Past the Halfway Point

For some reason I have not gotten past the writer's block on this blog for the last 3 months! Gulp. How can I possibly keep people up to date on three month's worth of data when I can't ever remember what days I worked last week? That's ok though because this is a forgiving audience and I'll do my best. It wasn't for lack of experiences that I didn't write, I think it might have been the opposite. I was so busy "doing" that I never took time for "writing about the doing". It kind of reminds me of nursing. Either I can do the tasks and take care of the patient, while doing a terrible job of remembering to document each of said 29 tasks, or I can meticulously document while ignoring the patient. In my former jobs I used to frantically try to accomplish both, which sometimes ended with headaches, ulcers and other "things" you take home from work. I feel as though I have learned so much this year!

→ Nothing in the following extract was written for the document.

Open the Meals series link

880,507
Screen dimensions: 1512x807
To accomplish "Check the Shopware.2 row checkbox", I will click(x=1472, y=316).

I have learned to take everything one step at a time, to not be quite so worried about the little things in life because God can handle those mis-steps I make, which I will make. I can't handle them anyway, I can just give myself ulcers! Anyway, I've been approaching work in that way-do my best and then leave the consequences up to the Lord. Its a much better way to go. I still have 11 hour days without lunch but at least then they are really necessary, not self inflicted in my desire to be the most effiicient-non minute wasting person on the planet! Work has been see sawing between 30-40 hours a week, even with the maximum 4 day work weeks I've taken on. I really enjoy the care and I also find myself looking forward to the drive. Some days I drive through 4 counties-which means that I rack up over 150 miles on the truck. But, I get to see places I've never know existed, meet people at the gas stations, diners and in my "hey, where am I and where is the patient's house?" lost mode that I otherwise never would see. I scout out for neat small businesses-like the meat mini mart 20 miles from here that sells home grown bacon and sausage, or the dinky diner that makes delicious Lou coveted chocolate milk shakes. There is so much history scattered over this area and beautiful little parks and trails, as well as historical buildings. I see the Ohio River, farms, Abraham Lincoln sites of interest and much more in my little drives. I'm tired but much of that I chalk up to staying busy and the underlying thoughts about Lou.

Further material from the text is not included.